++++ HALAMAN ++++

Perlu dipahami, masalah yang diributkan saat ini adalah diambilnya hak rakyat untuk bekerja di sektor perusahaan oleh TKA Ilegal / Unskil Worker. Perkerjaan yang diambil adalah pekerjaan kasar, yang hemat saya tidak ada salahnya bila dilakukan oleh TKA. Bila kita membandingkan kebijakan ketenagakerjaan di Singapura dan Malaysia yang memberikan kesempatan bagi TKA untuk melakukan pekerjaan kasar, karena warga lokal di negara tersebut memang tidak mau melakukan pekerjaan itu. Sebaliknya, Singapura dan Malaysia malah membatasi TKA untuk menduduki jabatan keahlian tertentu, guna melindungi kepentingan negara. Kebijakan ini tentu berbeda dengan Indonesia, yang masih meributkan pekerjaan kasar dan membuka akses TKA untuk menempati jabatan strategis. Hal ini terjadi tentu karena kegagalan Indonesia memberikan lapangan pekerjaan bagi warganya sendiri.

++++ DATA YANG DIBERIKAN ++++

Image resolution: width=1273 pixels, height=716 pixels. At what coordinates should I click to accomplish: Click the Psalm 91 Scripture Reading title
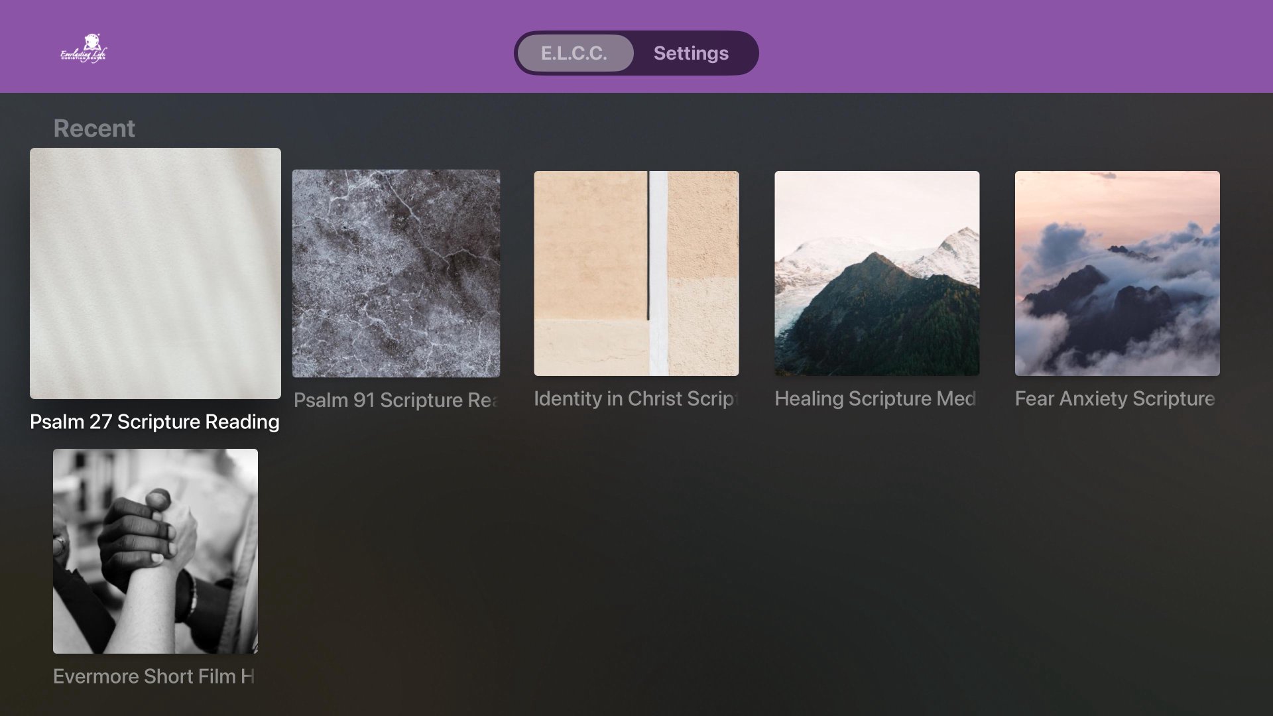coord(396,400)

++++

DAFTAR TUGAS
1. Sebutkan semua negara yang disebut dalam teks tentang tenaga kerja asing.
2. Tuliskan kembali bagian teks tentang tenaga kerja asing dari "Perlu dipahami, masalah" sampai "bagi warganya sendiri.".
3. Jawablah pertanyaan berikut berdasarkan teks tentang tenaga kerja asing.
(a) Jenis pekerjaan apa yang diambil oleh TKA ilegal?
(b) Untuk apa Singapura dan Malaysia membatasi TKA menduduki jabatan keahlian tertentu?
(c) Kegagalan apa yang disebut sebagai penyebab keadaan di Indonesia?

KUNCI JAWABAN
1. Negara yang disebut adalah Singapura, Malaysia, dan Indonesia.

2.
Perlu dipahami, masalah yang diributkan saat ini adalah diambilnya hak rakyat untuk bekerja di sektor perusahaan oleh TKA Ilegal / Unskil Worker. Perkerjaan yang diambil adalah pekerjaan kasar, yang hemat saya tidak ada salahnya bila dilakukan oleh TKA. Bila kita membandingkan kebijakan ketenagakerjaan di Singapura dan Malaysia yang memberikan kesempatan bagi TKA untuk melakukan pekerjaan kasar, karena warga lokal di negara tersebut memang tidak mau melakukan pekerjaan itu. Sebaliknya, Singapura dan Malaysia malah membatasi TKA untuk menduduki jabatan keahlian tertentu, guna melindungi kepentingan negara. Kebijakan ini tentu berbeda dengan Indonesia, yang masih meributkan pekerjaan kasar dan membuka akses TKA untuk menempati jabatan strategis. Hal ini terjadi tentu karena kegagalan Indonesia memberikan lapangan pekerjaan bagi warganya sendiri.

3.
(a) Pekerjaan yang diambil adalah pekerjaan kasar.
(b) Pembatasan itu dilakukan guna melindungi kepentingan negara.
(c) Penyebabnya adalah kegagalan Indonesia memberikan lapangan pekerjaan bagi warganya sendiri.